*Passage provided:*
Even with the world becoming ever-more open post Covid, many schools have still relied heavily on distance learning. It’s a great way to continue education if a school is still reluctant to dive head first into re-opening their doors. But it can also be a little difficult for kids who miss that new experience of being in a classroom, in person with friends and potential new friends. They may get bored easily sitting at a computer and crave that personal touch. What can you do as a parent to help foster this need?

Classroom Community

Children can form bonds quickly with one another, and nothing says it can’t be online either! Most students will feel a sense of community in the classroom though, feeling a sense of togetherness from their fellow students and teacher. The teacher is the main proponent in getting everyone to come together and unite, and can help them feel a sense of belonging. This calming, community vibe helps students dramatically in the learning process, being able to learn easier than stifled students.  

Keeping the Momentum Going

Even if your child’s teacher is doing everything, they can to give their students that sense of community, it can still be hard to feel that connection online, or at a distance. Try to bring your kid into the moment more often, engaging them in between classes as their fellow students might. If the distance learning is in place more as an ease and not as a restriction in your school district, think about having a get-together every month or more often so your children can form a better bond with their classmates. 

If schools do not want a lot of in-person activities or hanging out, this can prove challenging, but not impossible. Obviously, many schools and students had to get used to this line of learning for the last few years, and can continue to adapt. But that also does not mean that your kids can’t message each other or even Face Time after school. 

Old School

If your kids continue to feel fussy about limited social interactions, give them a taste of what it felt like “back in the day.” Have your kids write notes to each other and send them in the mail – yes, that’s right, snail mail! For many kids, they have not experienced receiving cards or letters in the mail, and it will definitely be unique for them! If they are a little too young to write, they can send a picture they took or (with assistance) cut out pictures from magazines that they like and send them to their friends. They may soon tire of this activity, but at least it gives them a true connection that’s fun and different!

*Brief A:*
Answer these questions using the passage on distance learning.
(i) Who does the passage name as the main proponent in getting everyone to come together?
(ii) How often does it suggest having a get-together?
(iii) What can children who are too young to write send to their friends?
*Brief B:* Reproduce the passage on distance learning from "Even if your" to "with their classmates.".
The lines here have no connection to the text above.

Pixel coordinate grounding data
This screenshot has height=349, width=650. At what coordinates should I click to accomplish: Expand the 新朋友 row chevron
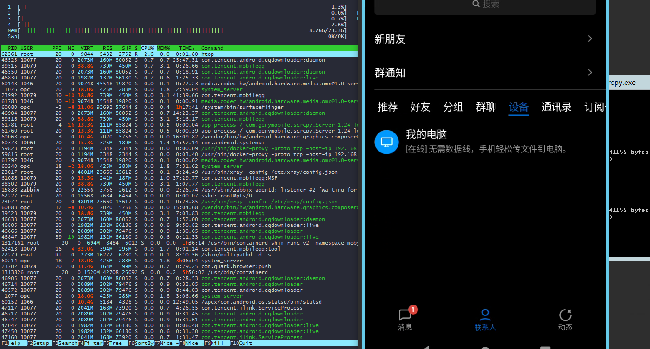[x=590, y=39]

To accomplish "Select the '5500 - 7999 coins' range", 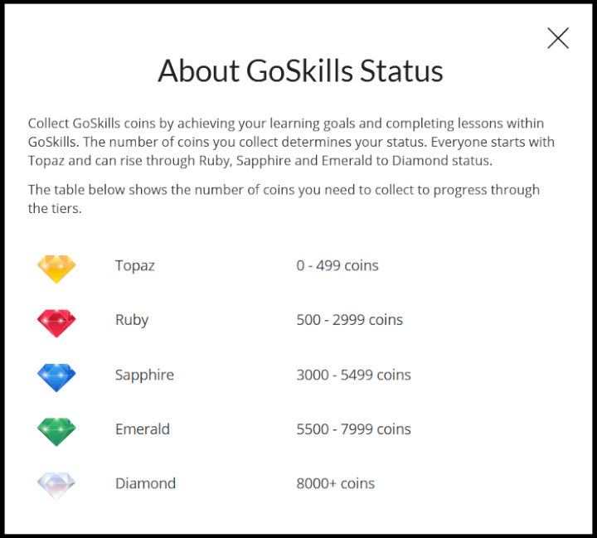I will (x=354, y=429).
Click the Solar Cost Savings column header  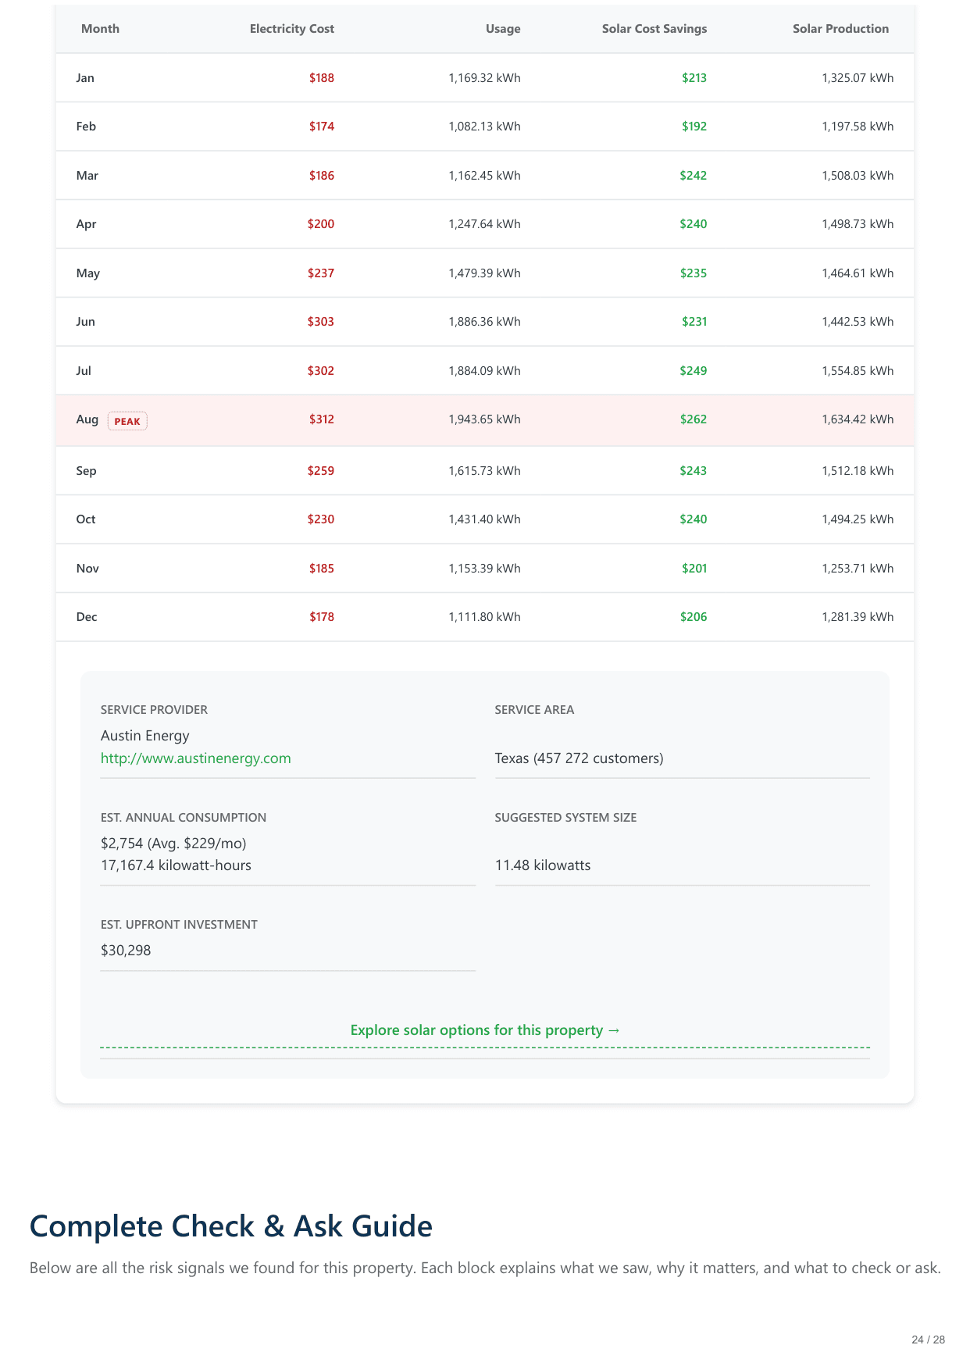click(654, 29)
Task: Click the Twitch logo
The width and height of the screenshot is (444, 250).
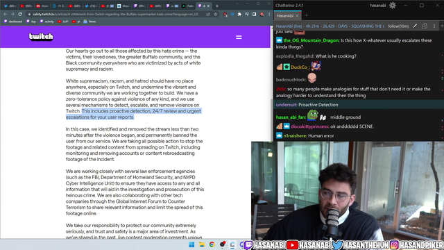Action: pyautogui.click(x=41, y=37)
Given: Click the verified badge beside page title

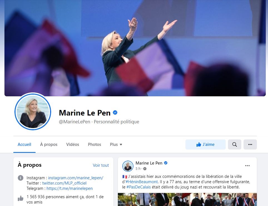Looking at the screenshot, I should coord(115,112).
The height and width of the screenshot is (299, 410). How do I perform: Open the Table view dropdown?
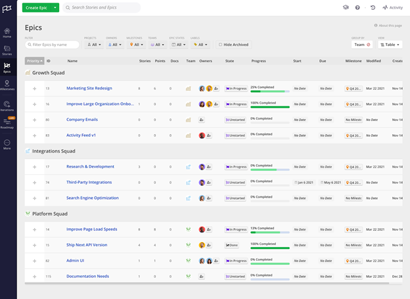pos(390,45)
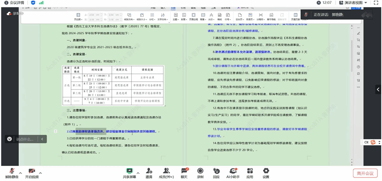382x181 pixels.
Task: Collapse the chat input bar arrow
Action: click(42, 139)
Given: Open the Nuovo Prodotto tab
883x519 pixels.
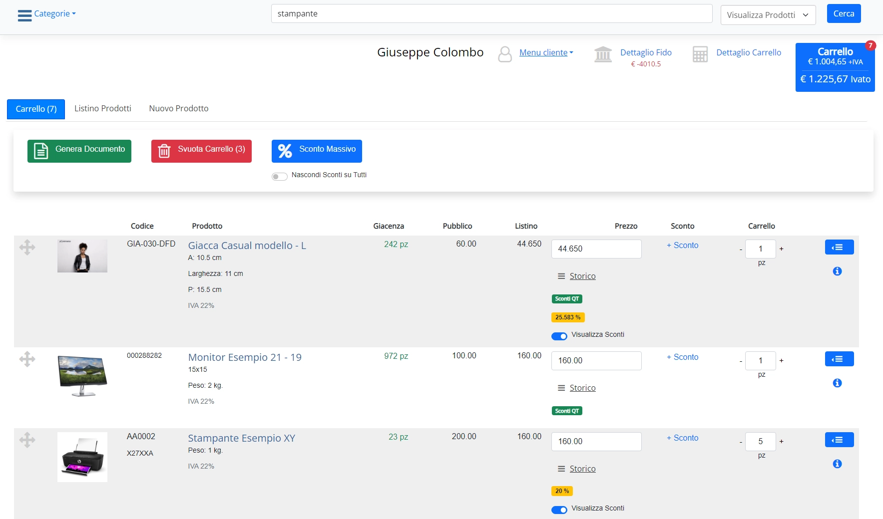Looking at the screenshot, I should coord(178,108).
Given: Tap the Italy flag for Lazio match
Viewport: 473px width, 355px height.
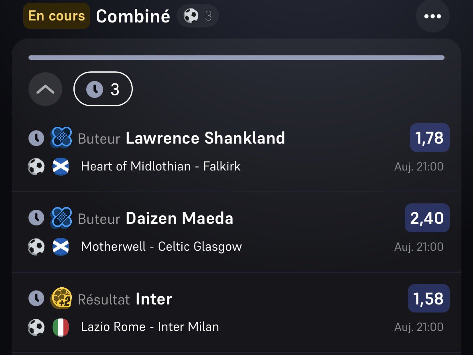Looking at the screenshot, I should [x=61, y=327].
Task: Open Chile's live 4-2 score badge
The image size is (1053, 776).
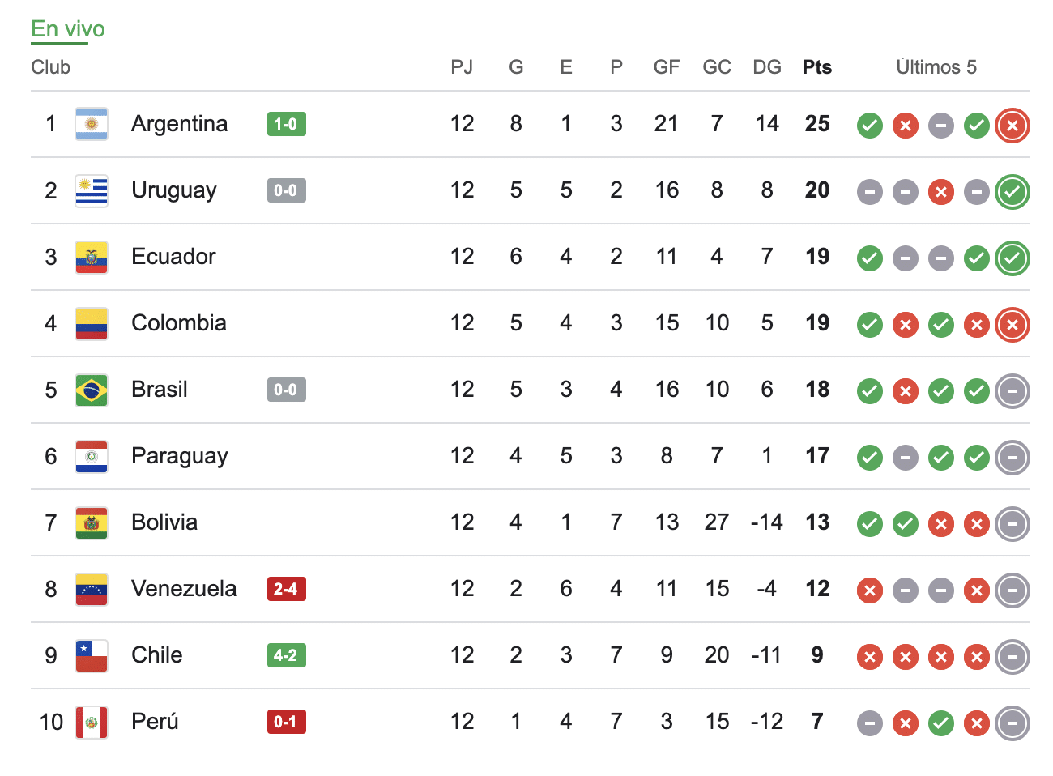Action: click(x=286, y=655)
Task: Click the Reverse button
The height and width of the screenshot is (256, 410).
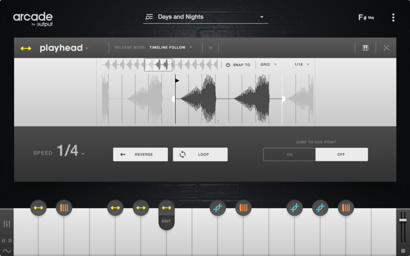Action: pyautogui.click(x=140, y=154)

*Written reply A:*
(i) The teacher.
(ii) Every month or more often.
(iii) A picture they took, or pictures they like cut out from magazines (with assistance).

*Written reply B:*
Even if your child’s teacher is doing everything, they can to give their students that sense of community, it can still be hard to feel that connection online, or at a distance. Try to bring your kid into the moment more often, engaging them in between classes as their fellow students might. If the distance learning is in place more as an ease and not as a restriction in your school district, think about having a get-together every month or more often so your children can form a better bond with their classmates.